Four years ago, the rising prices of specialty pharmaceuticals captured the attention of the Minnesota Health Action Group, which for decades has coordinated employer efforts in the state to improve quality and lower costs. The coalition convened a group to study the problem, but it expanded the effort over time to look at all medications.

The playbook, which is available for free online at mnhealthactiongroup.org, is the end result of work by more than 40 individuals, employers and industry experts to dissect the pharmaceutical supply chain. The group says it spent 2,000 hours studying issues such as the lack of transparency with medication costs and strategies for working with health insurers and PBMs.

“Price is not the only issue, but it’s always an important issue when talking about value,” said Stephen Schondelmeyer, a professor in the College of Pharmacy at the University of Minnesota, in a statement.

“Individuals and organizations who pay the cost of prescription drugs need to know what they’re paying for and how much in order to manage the cost and compare it to the value,” said Schondelmeyer, who advised the employer group. “For employers, that means having access to individual claims data at all levels.”

Among other recommendations listed in the playbook, the employer group suggests that employers require health insurers to provide more detailed data about medication usage, noting that standard claims include codes from a system introduced in 1978 — when the average price of a prescription was $5, compared with $3,500 in 2015.

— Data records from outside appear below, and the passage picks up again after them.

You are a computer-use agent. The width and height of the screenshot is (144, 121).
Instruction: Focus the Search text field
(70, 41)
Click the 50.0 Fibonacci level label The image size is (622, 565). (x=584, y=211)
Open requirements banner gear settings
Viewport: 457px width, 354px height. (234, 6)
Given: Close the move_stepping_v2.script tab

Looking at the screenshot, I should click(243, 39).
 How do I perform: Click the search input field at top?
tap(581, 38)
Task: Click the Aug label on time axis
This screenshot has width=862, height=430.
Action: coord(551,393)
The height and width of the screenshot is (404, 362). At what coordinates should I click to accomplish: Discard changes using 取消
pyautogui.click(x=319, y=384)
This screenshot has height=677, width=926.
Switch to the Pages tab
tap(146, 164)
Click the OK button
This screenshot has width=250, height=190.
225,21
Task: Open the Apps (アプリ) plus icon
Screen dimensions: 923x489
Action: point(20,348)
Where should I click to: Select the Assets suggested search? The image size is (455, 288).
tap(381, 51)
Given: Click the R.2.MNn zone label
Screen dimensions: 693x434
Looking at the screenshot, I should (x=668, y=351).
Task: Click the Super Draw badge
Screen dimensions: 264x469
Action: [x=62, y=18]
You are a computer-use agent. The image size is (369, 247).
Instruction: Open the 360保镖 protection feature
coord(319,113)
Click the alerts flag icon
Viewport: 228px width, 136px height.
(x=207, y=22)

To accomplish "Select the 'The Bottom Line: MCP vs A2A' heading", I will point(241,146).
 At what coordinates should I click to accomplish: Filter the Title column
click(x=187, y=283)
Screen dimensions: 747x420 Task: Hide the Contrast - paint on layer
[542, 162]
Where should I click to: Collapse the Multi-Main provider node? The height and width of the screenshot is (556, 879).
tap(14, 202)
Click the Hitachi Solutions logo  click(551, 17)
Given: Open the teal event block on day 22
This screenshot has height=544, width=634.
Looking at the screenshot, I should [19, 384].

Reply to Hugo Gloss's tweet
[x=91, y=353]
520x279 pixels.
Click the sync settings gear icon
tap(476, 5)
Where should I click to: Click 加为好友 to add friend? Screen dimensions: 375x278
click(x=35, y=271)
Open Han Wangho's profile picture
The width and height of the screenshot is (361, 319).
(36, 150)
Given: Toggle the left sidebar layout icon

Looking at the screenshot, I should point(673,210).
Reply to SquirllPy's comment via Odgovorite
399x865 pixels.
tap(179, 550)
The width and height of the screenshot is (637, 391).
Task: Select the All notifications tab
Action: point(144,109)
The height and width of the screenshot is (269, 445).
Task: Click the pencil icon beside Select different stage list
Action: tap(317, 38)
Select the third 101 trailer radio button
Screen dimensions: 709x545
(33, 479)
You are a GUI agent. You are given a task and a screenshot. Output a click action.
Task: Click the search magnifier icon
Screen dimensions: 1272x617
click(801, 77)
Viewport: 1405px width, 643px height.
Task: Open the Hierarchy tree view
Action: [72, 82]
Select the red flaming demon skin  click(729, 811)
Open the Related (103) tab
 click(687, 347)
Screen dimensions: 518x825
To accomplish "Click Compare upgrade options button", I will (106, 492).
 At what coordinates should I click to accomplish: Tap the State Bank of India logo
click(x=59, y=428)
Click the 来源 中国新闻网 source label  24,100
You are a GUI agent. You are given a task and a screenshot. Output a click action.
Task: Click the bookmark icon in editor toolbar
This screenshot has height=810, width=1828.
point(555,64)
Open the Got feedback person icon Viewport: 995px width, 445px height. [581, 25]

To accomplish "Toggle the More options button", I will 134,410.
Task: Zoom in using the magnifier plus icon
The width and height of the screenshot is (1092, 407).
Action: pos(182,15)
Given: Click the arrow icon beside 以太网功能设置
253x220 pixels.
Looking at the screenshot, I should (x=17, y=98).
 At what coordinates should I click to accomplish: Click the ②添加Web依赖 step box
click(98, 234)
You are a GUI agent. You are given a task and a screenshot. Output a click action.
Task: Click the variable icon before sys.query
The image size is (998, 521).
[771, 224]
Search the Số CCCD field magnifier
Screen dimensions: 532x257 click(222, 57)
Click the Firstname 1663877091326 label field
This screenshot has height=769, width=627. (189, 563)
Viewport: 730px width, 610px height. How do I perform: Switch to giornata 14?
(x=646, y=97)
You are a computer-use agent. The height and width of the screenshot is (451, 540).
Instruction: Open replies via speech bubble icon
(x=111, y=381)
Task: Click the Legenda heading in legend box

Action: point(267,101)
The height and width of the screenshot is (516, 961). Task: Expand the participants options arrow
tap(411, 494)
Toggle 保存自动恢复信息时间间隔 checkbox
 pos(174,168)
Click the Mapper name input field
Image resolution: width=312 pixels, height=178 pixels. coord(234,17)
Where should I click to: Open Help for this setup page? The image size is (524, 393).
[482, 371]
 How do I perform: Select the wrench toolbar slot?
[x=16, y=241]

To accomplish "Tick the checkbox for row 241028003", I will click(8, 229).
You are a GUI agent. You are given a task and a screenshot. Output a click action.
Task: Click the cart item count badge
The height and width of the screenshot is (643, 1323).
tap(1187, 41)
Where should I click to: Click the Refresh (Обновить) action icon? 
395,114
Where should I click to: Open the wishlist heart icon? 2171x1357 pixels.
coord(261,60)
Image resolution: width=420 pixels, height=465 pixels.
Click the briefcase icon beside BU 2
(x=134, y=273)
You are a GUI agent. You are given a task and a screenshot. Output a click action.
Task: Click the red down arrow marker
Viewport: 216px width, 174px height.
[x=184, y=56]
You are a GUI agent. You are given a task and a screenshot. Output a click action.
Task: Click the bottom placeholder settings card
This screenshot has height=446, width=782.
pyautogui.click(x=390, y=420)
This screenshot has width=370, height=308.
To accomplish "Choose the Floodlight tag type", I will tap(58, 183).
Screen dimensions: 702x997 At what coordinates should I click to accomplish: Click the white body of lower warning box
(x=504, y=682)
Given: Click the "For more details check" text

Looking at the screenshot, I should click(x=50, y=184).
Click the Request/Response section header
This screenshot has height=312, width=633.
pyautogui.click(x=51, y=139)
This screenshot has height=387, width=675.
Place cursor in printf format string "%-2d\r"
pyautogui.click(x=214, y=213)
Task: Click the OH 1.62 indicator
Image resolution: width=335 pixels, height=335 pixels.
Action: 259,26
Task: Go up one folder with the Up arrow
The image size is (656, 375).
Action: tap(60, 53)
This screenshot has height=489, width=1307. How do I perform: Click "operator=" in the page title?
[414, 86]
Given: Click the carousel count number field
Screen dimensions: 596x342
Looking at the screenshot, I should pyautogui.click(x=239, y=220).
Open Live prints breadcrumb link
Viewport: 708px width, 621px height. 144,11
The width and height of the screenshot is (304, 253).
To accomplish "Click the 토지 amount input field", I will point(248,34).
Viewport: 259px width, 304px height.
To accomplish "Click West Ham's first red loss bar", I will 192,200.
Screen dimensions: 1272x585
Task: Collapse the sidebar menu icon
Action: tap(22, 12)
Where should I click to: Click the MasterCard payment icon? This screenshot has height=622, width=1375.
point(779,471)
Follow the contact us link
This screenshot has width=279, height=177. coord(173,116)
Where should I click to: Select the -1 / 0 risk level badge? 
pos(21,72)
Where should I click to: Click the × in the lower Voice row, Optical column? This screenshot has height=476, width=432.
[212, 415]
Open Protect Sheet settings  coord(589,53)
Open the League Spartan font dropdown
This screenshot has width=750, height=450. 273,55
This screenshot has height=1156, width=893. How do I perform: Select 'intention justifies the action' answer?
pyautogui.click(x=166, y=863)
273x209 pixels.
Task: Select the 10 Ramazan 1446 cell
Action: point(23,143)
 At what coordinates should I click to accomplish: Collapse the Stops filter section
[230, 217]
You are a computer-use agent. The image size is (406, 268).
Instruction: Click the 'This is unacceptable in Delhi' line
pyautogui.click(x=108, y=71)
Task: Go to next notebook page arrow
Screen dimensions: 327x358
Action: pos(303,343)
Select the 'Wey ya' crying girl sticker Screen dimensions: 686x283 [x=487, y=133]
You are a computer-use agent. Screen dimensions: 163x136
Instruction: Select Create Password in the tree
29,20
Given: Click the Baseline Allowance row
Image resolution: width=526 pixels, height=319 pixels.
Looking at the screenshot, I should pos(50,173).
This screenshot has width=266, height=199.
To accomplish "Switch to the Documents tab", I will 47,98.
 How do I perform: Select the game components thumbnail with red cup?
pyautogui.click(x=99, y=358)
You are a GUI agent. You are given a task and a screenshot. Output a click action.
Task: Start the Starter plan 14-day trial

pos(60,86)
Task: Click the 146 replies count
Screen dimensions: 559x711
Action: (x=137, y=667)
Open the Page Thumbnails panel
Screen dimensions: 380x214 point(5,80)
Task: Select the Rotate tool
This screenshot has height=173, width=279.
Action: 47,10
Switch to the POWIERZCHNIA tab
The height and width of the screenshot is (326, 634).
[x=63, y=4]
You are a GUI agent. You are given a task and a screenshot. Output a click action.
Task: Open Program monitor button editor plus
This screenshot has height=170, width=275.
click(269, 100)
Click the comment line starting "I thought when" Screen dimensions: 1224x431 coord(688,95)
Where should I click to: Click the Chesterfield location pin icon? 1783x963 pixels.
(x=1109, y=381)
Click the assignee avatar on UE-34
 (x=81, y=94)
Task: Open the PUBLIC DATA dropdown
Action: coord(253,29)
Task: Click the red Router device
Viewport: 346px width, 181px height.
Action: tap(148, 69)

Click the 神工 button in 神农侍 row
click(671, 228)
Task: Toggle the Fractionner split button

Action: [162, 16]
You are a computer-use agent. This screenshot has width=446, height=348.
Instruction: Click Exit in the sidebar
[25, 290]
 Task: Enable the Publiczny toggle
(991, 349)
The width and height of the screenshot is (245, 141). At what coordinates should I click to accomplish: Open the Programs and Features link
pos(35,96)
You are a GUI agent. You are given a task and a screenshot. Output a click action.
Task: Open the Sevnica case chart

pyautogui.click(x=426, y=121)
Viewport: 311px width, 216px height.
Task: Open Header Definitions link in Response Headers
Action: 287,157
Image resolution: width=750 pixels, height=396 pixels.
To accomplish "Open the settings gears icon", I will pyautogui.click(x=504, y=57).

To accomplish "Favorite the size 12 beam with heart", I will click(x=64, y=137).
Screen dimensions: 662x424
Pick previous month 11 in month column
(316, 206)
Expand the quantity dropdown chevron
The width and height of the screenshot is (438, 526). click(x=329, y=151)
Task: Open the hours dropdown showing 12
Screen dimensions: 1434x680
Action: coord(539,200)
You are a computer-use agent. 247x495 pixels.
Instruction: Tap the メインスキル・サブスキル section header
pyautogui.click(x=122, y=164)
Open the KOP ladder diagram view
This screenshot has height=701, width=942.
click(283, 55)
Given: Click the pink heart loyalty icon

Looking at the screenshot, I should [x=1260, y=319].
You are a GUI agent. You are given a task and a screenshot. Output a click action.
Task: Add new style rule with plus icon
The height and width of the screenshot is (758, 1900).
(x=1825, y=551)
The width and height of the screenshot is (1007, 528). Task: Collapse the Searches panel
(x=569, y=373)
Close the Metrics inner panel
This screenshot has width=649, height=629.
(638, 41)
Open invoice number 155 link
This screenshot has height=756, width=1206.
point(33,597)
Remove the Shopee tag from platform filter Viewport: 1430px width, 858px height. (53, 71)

Employers also should work with insurers, the group recommends, to make sure they aren’t paying more for the same drug based on where it’s administered. For example, the coalition learned that when physician groups are acquired by hospitals, the groups can start billing as an outpatient hospital unit rather than a physician office, and thereby drive up the price.

The playbook also states that most of the long-established PBMs in the market refuse to agree in concept or practice to act as a fiduciary for the clients of their plan. So the guide highlights “pass-through” PBMs where all costs, rebates and administrative fees are fully transparent.

The playbook recommends that employers push for more transparency and better data from specialty pharmacies so they can see the “spread” between the pharmacy’s acquisition cost and the amount it charges to a PBM. It calls on employers to push drug companies for medication-specific information on rebates. Currently, rebate data is available only by manufacturer in aggregate, the group says.

“The playbook is intended for employers,” Pare said, “so they can look at this information and know what’s not working and what kinds of questions they need to ask.”